The study’s primary findings establish a clear performance hierarchy among the tested models. Gemini Advanced with 1.5 Pro achieved the highest score of 91.7% (A-), followed by Chat GPT 4o at 89.3% (B+). The overall class average was 83.3% (B), indicating that contemporary large language models (LLMs) have reached an undergraduate-level proficiency in formal calculus techniques. This performance level marks a significant milestone in AI development, as these models can successfully tackle structured mathematical problems that require both procedural knowledge and conceptual understanding. The consistency of performance patterns across various problem types suggests that these models have developed coherent mathematical frameworks rather than simply memorizing solution patterns. However, the 15.5 percentage point gap between the highest and lowest performing models highlights substantial variations in mathematical proficiency among different AI architectures.

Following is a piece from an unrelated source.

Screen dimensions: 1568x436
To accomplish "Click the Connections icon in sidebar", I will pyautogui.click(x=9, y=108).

A critical insight from the study is the stark contrast in models’ performance on procedural versus conceptual mathematical tasks. While all models demonstrated near-perfect accuracy on basic integration techniques (averaging 95.2% on the first test), their performance sharply declined on problems requiring geometric intuition and spatial reasoning, particularly in areas such as volumes of revolution and area calculations between curves. The follow-up prompting methodology revealed that computational errors were easily correctable with simple guidance (over a 90% success rate). However, conceptual misunderstandings, especially regarding geometric visualization, often persisted despite detailed instructions. This pattern mirrors human learning trajectories in mathematics and highlights fundamental limitations in current AI architectures, likely stemming from their predominantly textual training, which provides limited exposure to the visual and spatial reasoning that underpin human mathematical intuition.

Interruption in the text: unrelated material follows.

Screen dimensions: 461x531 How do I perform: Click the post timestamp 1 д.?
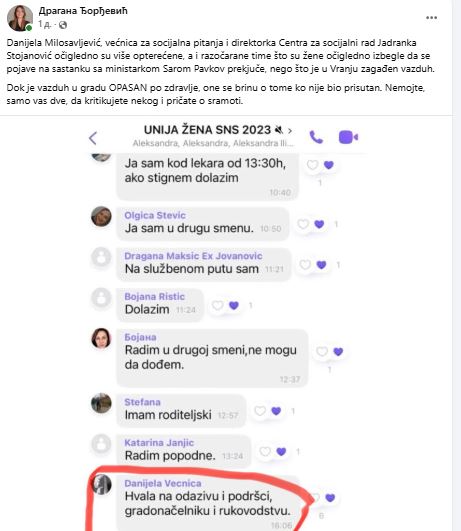tap(44, 24)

The educational implications of these findings present a nuanced picture of how LLMs could be integrated into mathematics instruction. The models’ strong performance on procedural tasks and their ability to provide step-by-step solutions suggest they could serve as valuable supplementary tools for students practicing standard techniques or seeking alternative explanations. Their varying responsiveness to corrective prompts indicates that models like Gemini Advanced with 1.5 Pro, with superior error correction capabilities, may be more suitable for independent student use, while others might require more supervised implementation. However, the persistent challenges in geometric reasoning and spatial visualization, even with explicit guidance, highlight that these tools cannot replace human instruction in developing deep mathematical understanding and intuition. Educators should view LLMs as tools for computational verification and sources of procedural practice, rather than comprehensive learning solutions, with human teachers remaining essential for fostering conceptual understanding, geometric intuition, and the meta-cognitive skills needed for effective problem selection and approach.

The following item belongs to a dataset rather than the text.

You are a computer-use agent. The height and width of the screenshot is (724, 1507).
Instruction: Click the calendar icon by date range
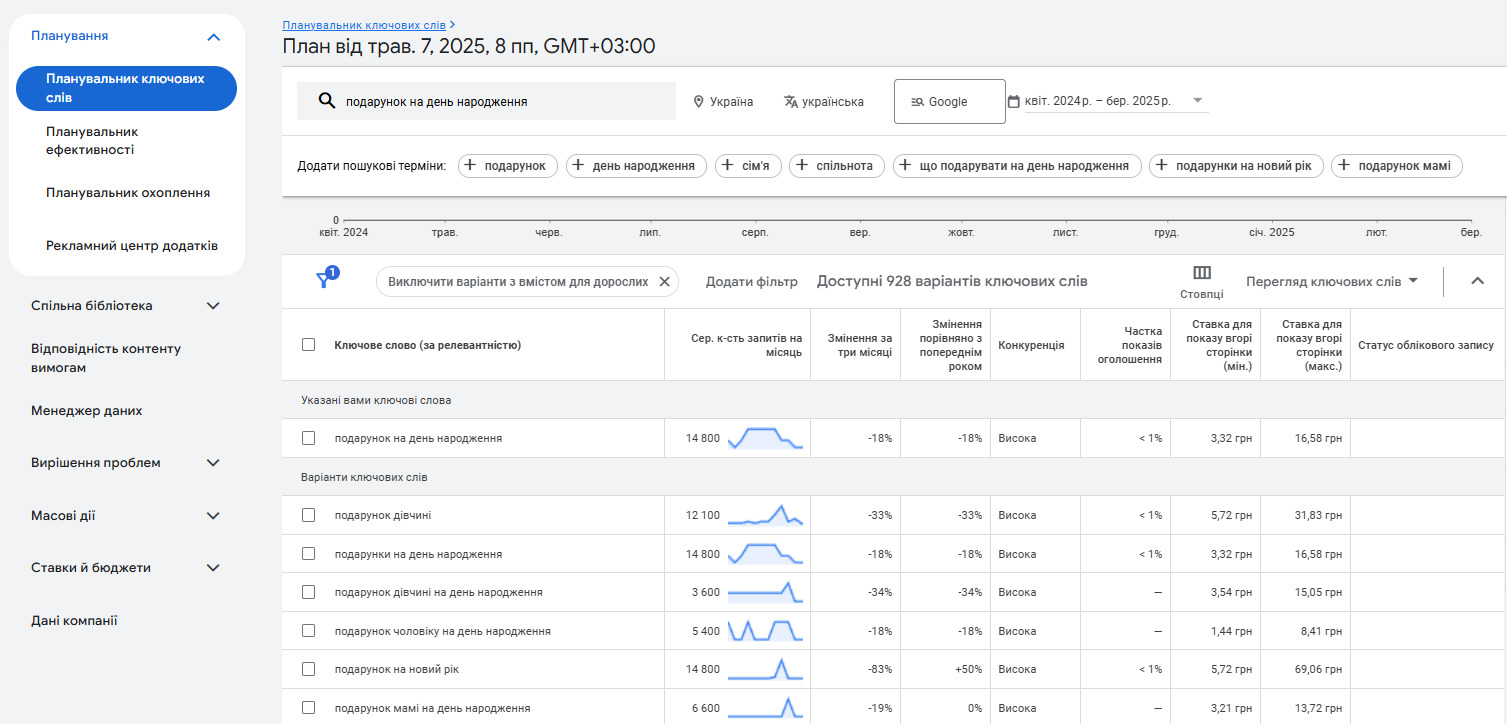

Looking ahead, the study’s findings provide clear directions for improving the mathematical capabilities of AI systems. The significant performance gap between procedural and conceptual tasks suggests that future models should incorporate multimodal training approaches that blend visual understanding with symbolic reasoning, particularly for geometric applications. The varying successes of different models on specific problem types indicate that mathematical capability in LLMs stems from complex interactions among architecture, training data, and optimization objectives, suggesting the potential for specialized mathematical AI systems optimized for different domains. Furthermore, the importance of error correction capabilities, as revealed through follow-up prompting, suggests that future training should emphasize not only initial accuracy but also the ability to recognize and correct errors through dialogue. As AI systems continue to advance, this study establishes a baseline for mathematical reasoning capabilities while highlighting specific areas—such as geometric intuition, complex problem setup, and conceptual understanding—where significant improvements are needed before these tools can fully support advanced mathematical learning and practice.